Variedade alimentar infantil: qualidade supera quantidade, aponta estudo

Estudo do Instituto Pensi revela que a qualidade dos alimentos na dieta infantil é mais importante que a variedade. Jovens que comem mais tipos de pratos podem ingerir mais ultraprocessados, comprometendo a nutrição.

Variedade alimentar infantil: qualidade supera quantidade, aponta estudo

Uma pesquisa recente conduzida pelo Instituto Pensi, através do Centro de Excelência em Nutrição e Dificuldades Alimentares (Cenda), desafia a crença popular de que quanto maior a variedade de alimentos consumidos por crianças e adolescentes, mais saudável será sua dieta. O estudo, que analisou 237 jovens com histórico de dificuldades alimentares, publicado na revista Recent Progress in Nutrition, sugere que a qualidade dos alimentos no repertório é um fator mais determinante do que a mera diversidade.

## A Complexidade da Seletividade Alimentar

A introdução alimentar, iniciada nos primeiros meses de vida, é um processo crucial que envolve a oferta contínua de alimentos adequados à idade, respeitando o desenvolvimento do bebê. Com o crescimento, é natural que surjam preferências e a seletividade alimentar, geralmente entre um e dois anos de idade. Essa fase, caracterizada por recusas a certos alimentos, texturas ou sabores, pode ser transitória e superada com paciência e exposição adequada. No entanto, quando persistente, gera preocupação em pais e cuidadores.

Práticas como permitir que a criança escolha o que comer, substituir refeições planejadas por alternativas menos nutritivas ou o consumo precoce de ultraprocessados, como biscoitos e bebidas açucaradas, podem impactar negativamente o desenvolvimento de hábitos alimentares saudáveis. Estima-se que entre 20% a 30% das crianças neurotípicas apresentem algum grau de dificuldade na experimentação alimentar, com pico de prevalência entre dois e seis anos. Problemas clínicos e sensomotores orais também podem limitar a aceitação de novos alimentos, necessitando de avaliação profissional.

## Qualidade Nutricional em Foco

Os resultados do estudo do Instituto Pensi indicam que um repertório alimentar extenso não é garantia de uma dieta de alta qualidade. No grupo investigado, jovens que aceitavam um maior número de alimentos não necessariamente apresentavam as dietas mais saudáveis. Observou-se que, com o aumento da idade, crescia o número de alimentos aceitos – quase 20 para menores de dois anos e cerca de 30 para adolescentes. Contudo, uma parcela considerável desse aumento era composta por itens ultraprocessados, como salgadinhos e sobremesas.

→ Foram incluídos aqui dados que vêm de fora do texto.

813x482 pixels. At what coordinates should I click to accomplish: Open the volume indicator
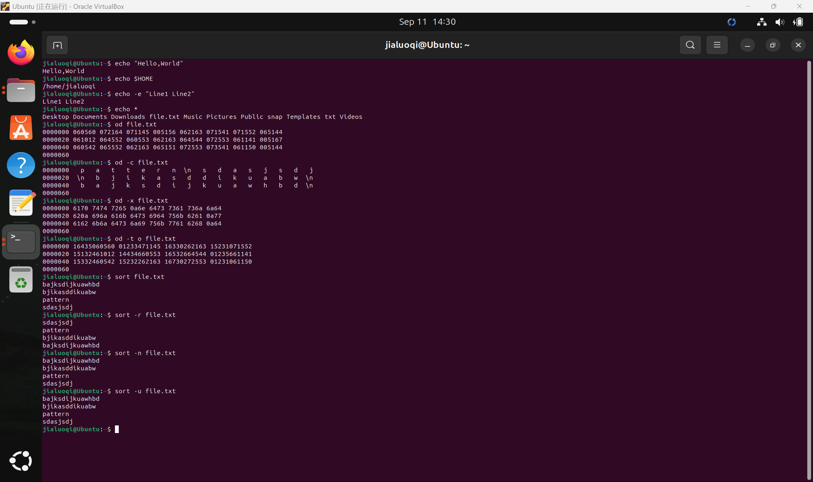[779, 22]
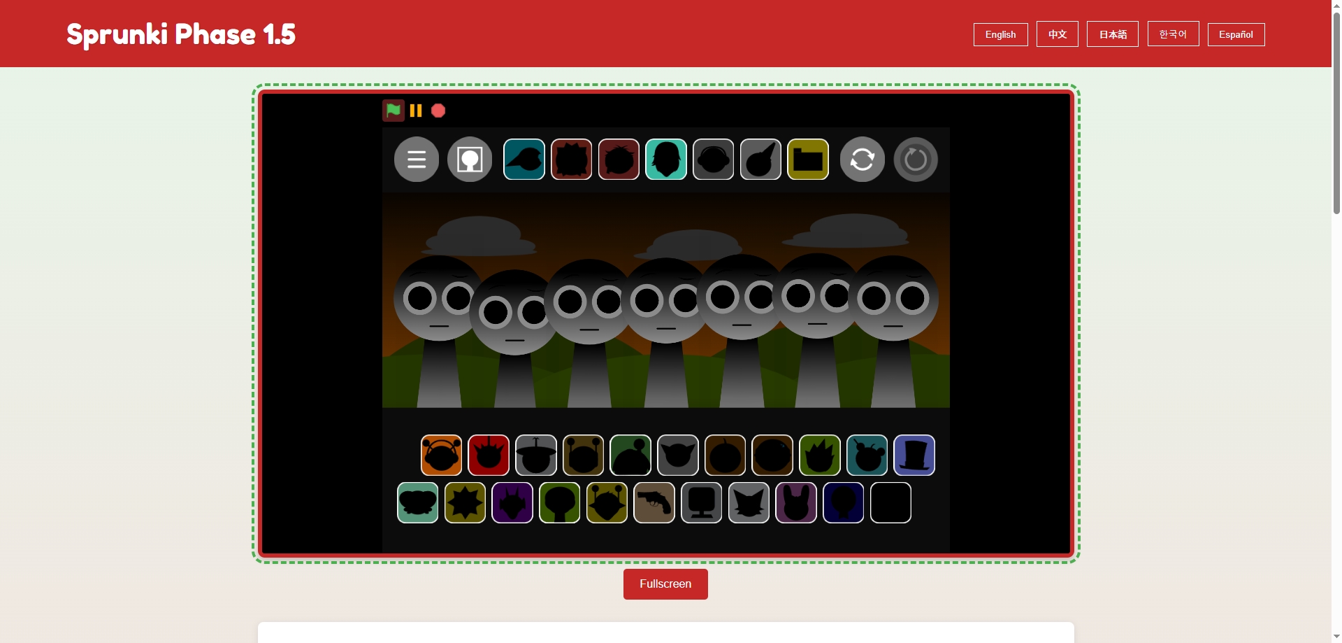Select the red spiky character icon in toolbar
1342x643 pixels.
571,159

Isso demonstra que, embora a variedade tenha aumentado, a qualidade nutricional não acompanhou na mesma proporção. A pesquisa ressalta a importância de priorizar alimentos nutritivos e minimamente processados, mesmo que a gama de opções aceitas pela criança seja inicialmente menor. A orientação de nutricionistas é fundamental para guiar pais e cuidadores na promoção de uma alimentação equilibrada, focando nos benefícios nutricionais em detrimento da simples quantidade ou variedade de alimentos consumidos.